Problem details: Output only the lines below from the one containing "Task: Click the blue 'changing' text" to the one containing "Viewport: 1024px width, 768px height.", exactly as written, both ends kept.

___ Material provided

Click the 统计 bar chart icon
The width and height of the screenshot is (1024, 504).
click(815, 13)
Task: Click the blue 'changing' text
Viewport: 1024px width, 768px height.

______
___ Material provided

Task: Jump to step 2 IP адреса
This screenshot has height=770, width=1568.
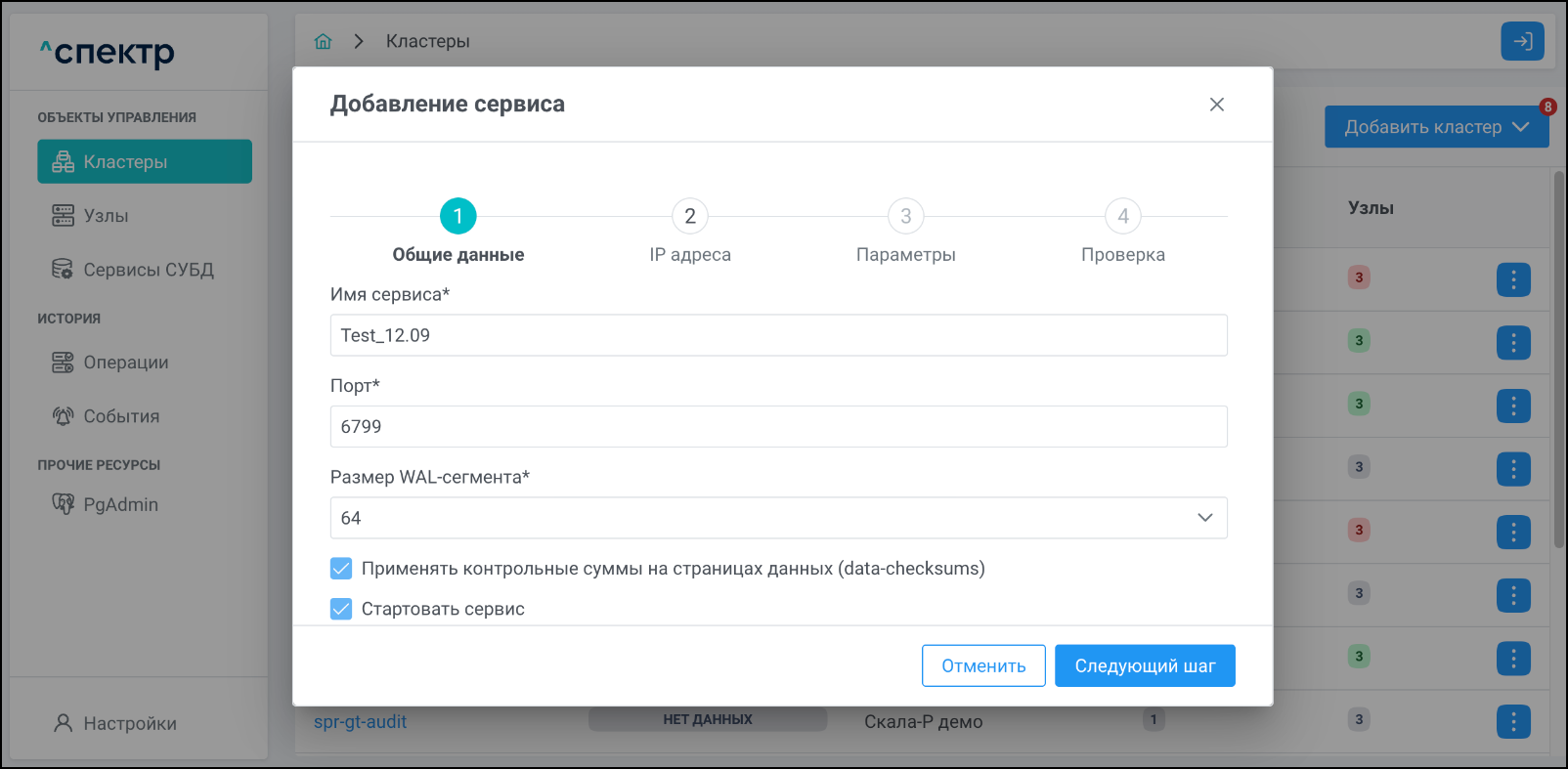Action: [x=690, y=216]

______
___ Material provided

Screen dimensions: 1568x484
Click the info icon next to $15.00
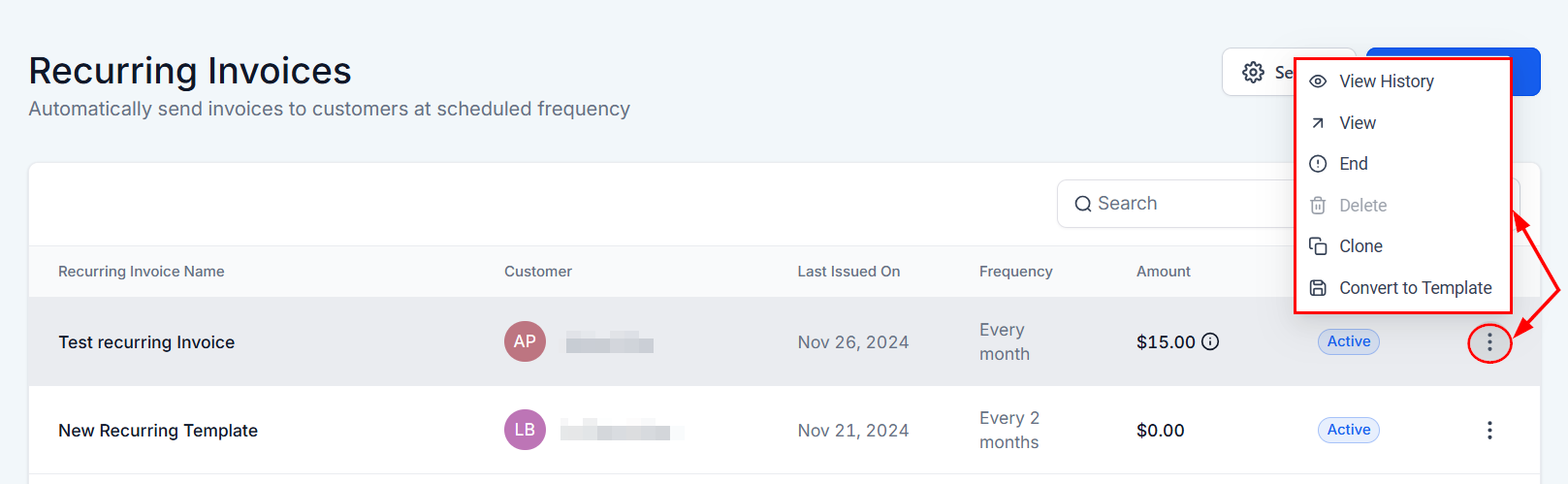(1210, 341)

______

Written solution:
Task: Click the blue 'changing' text
Viewport: 1024px width, 768px height.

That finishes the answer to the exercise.